Connexion est un mot qui revient fréquemment au cours du film. Ces hommes sont connectés avec leur environnement naturel, ils en font partie. Des ethnologues comme Jeremy Narby aussi bien que le poète penseur Antonin Artaud se sont intéressés à leur mode d’entrée dans une autre dimension par la « mère des plantes », leur enseignante. Quand la science occidentale comprendra que la clé qui lui manque est là, l’humanité fera un grand pas.

Il est inutile de demander à un voyageur

Des conseils pour construire une maison.

Le travail ne sera jamais achevé.

Citation du Livre des Odes, un ouvrage chinois, par Bruce Chatwin, dans son livre capital sur les aborigènes australiens, Le Chant des pistes.

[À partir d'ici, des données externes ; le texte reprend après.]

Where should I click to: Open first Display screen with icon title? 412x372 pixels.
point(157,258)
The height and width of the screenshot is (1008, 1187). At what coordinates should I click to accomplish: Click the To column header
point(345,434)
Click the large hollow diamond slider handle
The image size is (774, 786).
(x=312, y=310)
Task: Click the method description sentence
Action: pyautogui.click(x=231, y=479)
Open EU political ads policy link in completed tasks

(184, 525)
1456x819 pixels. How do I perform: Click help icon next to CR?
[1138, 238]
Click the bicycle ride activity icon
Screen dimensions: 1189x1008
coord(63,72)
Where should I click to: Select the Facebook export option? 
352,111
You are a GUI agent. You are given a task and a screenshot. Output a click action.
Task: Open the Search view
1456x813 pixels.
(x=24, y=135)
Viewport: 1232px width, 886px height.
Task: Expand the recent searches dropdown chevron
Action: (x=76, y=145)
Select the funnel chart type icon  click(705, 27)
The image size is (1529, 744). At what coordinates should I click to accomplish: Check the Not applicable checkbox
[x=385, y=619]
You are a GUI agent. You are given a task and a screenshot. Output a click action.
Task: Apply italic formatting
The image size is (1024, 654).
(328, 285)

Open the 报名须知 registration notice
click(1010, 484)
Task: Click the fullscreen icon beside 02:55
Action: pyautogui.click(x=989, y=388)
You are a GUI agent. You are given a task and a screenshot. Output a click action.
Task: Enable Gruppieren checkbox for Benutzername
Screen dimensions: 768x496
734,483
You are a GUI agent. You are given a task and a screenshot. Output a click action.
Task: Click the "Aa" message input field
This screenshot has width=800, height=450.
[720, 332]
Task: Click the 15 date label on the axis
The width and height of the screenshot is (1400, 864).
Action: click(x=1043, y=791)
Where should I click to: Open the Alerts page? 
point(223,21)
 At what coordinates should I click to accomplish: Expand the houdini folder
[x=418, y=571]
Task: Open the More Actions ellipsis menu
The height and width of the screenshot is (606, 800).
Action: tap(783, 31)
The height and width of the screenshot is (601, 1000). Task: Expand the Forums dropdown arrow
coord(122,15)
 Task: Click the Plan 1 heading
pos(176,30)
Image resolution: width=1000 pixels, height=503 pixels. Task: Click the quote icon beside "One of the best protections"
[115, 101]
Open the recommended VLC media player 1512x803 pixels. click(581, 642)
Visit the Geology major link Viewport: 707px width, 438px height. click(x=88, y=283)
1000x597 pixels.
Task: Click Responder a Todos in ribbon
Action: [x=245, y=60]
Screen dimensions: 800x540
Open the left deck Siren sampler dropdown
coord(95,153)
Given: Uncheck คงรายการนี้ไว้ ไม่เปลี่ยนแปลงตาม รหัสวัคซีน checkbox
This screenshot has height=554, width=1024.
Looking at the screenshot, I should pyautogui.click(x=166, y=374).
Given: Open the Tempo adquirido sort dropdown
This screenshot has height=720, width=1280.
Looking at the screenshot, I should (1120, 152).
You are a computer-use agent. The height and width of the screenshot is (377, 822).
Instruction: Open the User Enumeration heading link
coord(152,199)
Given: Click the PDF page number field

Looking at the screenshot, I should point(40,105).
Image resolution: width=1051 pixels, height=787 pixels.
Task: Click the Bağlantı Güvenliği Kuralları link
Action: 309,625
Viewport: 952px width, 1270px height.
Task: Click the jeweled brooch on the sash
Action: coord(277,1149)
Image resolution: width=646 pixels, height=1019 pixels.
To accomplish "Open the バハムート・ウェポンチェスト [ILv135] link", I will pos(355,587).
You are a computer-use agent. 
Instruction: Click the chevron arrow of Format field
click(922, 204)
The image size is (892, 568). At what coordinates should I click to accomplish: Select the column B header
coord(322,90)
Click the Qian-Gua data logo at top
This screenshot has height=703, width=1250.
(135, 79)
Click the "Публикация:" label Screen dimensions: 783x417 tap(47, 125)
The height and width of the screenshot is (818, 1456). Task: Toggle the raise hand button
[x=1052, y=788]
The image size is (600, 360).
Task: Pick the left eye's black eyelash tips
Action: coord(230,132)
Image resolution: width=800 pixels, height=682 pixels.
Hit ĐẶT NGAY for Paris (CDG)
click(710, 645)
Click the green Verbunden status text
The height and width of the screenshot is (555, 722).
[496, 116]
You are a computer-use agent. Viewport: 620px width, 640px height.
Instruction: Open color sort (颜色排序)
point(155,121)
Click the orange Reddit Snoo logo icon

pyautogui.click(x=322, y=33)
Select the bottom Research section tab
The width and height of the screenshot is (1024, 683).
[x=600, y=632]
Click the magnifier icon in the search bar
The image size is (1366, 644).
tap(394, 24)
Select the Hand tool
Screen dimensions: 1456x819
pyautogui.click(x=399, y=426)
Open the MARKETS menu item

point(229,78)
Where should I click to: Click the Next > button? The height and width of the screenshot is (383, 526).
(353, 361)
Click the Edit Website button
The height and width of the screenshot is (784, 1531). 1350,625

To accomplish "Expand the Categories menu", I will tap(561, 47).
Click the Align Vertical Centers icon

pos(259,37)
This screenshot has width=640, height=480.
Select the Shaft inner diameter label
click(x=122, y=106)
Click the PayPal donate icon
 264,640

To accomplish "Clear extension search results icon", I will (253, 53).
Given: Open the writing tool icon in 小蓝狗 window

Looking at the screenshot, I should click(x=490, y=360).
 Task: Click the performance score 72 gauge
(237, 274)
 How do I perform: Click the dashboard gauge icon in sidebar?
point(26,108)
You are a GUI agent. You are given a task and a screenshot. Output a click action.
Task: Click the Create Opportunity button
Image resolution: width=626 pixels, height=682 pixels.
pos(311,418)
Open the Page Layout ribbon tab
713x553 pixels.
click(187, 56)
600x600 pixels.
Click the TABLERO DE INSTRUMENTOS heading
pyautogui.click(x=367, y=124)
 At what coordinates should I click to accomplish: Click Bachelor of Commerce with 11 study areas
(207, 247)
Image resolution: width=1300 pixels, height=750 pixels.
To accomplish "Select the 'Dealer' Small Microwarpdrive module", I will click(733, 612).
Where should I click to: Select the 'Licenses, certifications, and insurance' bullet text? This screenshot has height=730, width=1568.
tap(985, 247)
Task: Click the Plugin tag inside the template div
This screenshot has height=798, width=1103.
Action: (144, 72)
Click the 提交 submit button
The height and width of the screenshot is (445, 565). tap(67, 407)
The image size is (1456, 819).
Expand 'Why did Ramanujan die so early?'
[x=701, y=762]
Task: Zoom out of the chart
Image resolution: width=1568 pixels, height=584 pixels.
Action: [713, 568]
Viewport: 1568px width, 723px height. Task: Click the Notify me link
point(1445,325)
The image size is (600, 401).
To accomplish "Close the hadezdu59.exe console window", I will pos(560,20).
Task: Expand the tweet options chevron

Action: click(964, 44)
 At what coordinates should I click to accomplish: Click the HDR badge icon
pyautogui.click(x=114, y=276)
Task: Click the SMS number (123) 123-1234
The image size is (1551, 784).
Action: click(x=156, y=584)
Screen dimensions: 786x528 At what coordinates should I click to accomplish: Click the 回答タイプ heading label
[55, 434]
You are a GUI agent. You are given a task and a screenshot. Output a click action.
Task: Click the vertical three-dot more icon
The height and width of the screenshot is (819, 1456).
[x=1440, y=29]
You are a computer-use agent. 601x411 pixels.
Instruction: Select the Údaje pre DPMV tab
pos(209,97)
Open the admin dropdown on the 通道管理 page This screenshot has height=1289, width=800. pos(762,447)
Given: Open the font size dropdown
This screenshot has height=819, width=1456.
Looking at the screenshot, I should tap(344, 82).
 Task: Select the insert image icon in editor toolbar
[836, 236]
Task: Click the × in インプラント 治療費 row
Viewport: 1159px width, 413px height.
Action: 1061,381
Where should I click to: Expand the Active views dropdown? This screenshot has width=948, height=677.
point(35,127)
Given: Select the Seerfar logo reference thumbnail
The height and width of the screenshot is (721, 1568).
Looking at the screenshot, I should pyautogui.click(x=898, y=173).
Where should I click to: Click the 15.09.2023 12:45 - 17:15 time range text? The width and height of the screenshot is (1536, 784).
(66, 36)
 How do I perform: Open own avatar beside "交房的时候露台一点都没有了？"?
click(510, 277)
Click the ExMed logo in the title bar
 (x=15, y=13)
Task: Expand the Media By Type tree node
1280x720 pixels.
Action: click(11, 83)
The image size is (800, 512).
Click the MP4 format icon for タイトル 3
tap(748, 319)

« Les psychiatres, les politiciens, écrit ensuite Chatwin, les tyrans nous assurent depuis toujours que la vie vagabonde est un comportement aberrant, une névrose, une forme d’expression des frustrations sexuelles, une maladie qui, dans l’intérêt de la civilisation, doit être combattue. Les propagandistes nazis affirmaient que les Tziganes et les Juifs – peuples possédant le voyage dans leurs gènes – n’avaient pas leur place dans un Reich stable. Cependant, à l’Est, on possède toujours ce concept, jadis universel, selon lequel le voyage rétablit l’harmonie originelle qui existait entre l’homme et l’univers. »

Aujourd’hui on confond souvent voyage et tourisme. Le voyage est spirituel, ou il n’est pas. Ceux qui ont réellement voyagé savent que le voyage commence vraiment quand ils deviennent eux-mêmes le voyage. Les habitants de la forêt, les habitants de leur espace, même s’ils ne font que se déplacer dans leur environnement immédiat, y voyagent réellement, en communion spirituelle avec le cosmos. Avec le chemin qu’ils deviennent eux-mêmes (et qui désoriente tant les sédentaires).